This is one of a series of occasional Guidance Notes published by The Institute of Historic Building Conservation (IHBC). IHBC Guidance Notes offer current and recent guidance into topics that we consider crucial to the promotion of good built and historic environment conservation policy and practice. The Notes necessarily reflect knowledge and practice at the time they were developed, while the IHBC always welcomes new case examples, feedback and comment to email@example.com for future revisions and updates.
1.The principal purpose of this briefing note is to draw attention to the intended update of the British Standard BS 8415: ’Monuments within burial grounds and memorial sites —Specification' and potential implications for current practice..
2. The Institute has been made aware of concerns from some of its local authority members regarding the continuing testing of monuments in registered historic cemeteries and burial grounds, irrespective of whether those commemorative structures are individually listed or not, and the potential visual impact on the landscape character of those sites.
3. While IHBC members are not usually directly involved in discussions about monument safety, they need to be sufficiently conversant with the broad issues to ensure that those tasked with such testing (as a precursor to any safety or remedial works) are also fully informed regarding the interaction of heritage and other regulatory regimes.

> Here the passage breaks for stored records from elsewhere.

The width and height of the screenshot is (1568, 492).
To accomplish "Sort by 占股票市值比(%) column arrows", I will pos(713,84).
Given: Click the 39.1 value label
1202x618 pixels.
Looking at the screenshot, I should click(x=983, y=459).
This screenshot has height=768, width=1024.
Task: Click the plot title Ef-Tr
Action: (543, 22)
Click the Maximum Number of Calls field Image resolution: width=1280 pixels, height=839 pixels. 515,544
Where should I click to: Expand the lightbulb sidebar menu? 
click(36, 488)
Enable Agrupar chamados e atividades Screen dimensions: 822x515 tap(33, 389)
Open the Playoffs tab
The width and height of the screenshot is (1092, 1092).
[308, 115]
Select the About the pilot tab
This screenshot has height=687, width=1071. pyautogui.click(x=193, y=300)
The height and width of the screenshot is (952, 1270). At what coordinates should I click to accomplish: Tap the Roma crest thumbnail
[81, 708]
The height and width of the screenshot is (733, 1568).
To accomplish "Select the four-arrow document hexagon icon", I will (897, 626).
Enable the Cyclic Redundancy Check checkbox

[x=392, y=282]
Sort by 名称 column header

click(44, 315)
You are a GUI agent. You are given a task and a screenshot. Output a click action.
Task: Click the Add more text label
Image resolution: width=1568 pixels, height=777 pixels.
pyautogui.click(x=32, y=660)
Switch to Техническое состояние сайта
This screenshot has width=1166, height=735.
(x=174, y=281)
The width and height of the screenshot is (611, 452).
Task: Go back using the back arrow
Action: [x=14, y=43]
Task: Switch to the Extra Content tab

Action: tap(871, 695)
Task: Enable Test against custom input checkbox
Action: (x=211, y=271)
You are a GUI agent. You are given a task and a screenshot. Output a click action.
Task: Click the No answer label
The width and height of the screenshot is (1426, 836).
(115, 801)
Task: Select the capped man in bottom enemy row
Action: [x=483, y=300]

4. IHBC Members will be aware that as long ago as March 2006 the Local Government Ombudsman criticised the process of monument testing in a Special Report ‘Memorial safety in local authority cemeteries’ . The publication emphasised that while Councils have an overriding duty to take, as far as reasonably practicable, measures to prevent injury or death from unstable memorials they must balance the (sometimes slight) risk of injury on the one hand and the certainty of distress and outrage if memorials are laid down on the other.
5. The most relevant current guidance from English Heritage [sic] ‘Caring for Historic Graveyard and Cemetery Monuments’ November 2011 states that :
‘English Heritage does not endorse the practice of physical testing using “topple test” devices. In the case of listed or scheduled monuments, no physical testing should take place without consulting the appropriate statutory body.
In general, it is difficult to apply a uniform testing procedure to historic monuments, as they are composed of aged materials, assembled in a variety of ways. The best means of assessing safety in these situations is a combination of detailed inspection, investigation and judgment by experienced professionals.’ 
British Standard BS 8415
6. IHBC Members should be aware that the process of review of the Standard concerning monuments within burial grounds has recently been initiated through the BSI Committee for Natural Stones.
7. Removal and reinstatement of memorials is to be included in the new Standard and will address the practice of breaking apart joints that are well fixed and the use of secondary fixings for ’reinstatement’.
8. As the National Association of Memorial Masons maintains that test results on ground anchors to secure the stability of monuments belong to the companies that pay for them, the BSI has concluded that the review of the Standard is not the place for arguments about whether such test results should be disclosed.
9. The last revision of BS 8415 did not update the associated illustrations and these now demonstrate the age of the Standard. It has also emerged that the drawings were taken from a New Zealand standard and are considered inappropriate to the British Isles. The illustrations will therefore require changing throughout to represent current practice and some of the definitions on drawings will also be reviewed. The BSI has also stated that these changes will need to be generic, that is, not favoring the use of any particular system.
10. With regard to the testing of memorial safety devices (Annex F) and the section on the verification of pull tests for ground anchor systems, it is considered that clarification is required on: (a) who is an ’appropriate’ person to witness the testing; (b) who should supervise the testing; and (c) the proper recording of the relevant ground conditions (that is, types of soil). Furthermore, with regard to the testing of fixing systems, the current Standard takes its definitions from another earlier standard on building foundations and therefore is not clear, nor suitably specific about correct use of anchors that fixing masons are required to use.
11. It is likely that the major revision of BS 8415 will commence early next year. In the interim the current Standard will continue to apply, and the present advice (English Heritage, now Historic England) should be followed but bearing in mind the particularly formal concerns of the Local Government Ombudsman.
12. IHBC members involved in heritage management issues concerning protected local authority historic cemeteries and burial grounds should therefore be aware of the current deficiencies in the British Standard and the emerging new Standard that may arise in any cross-disciplinary discussion on the subject.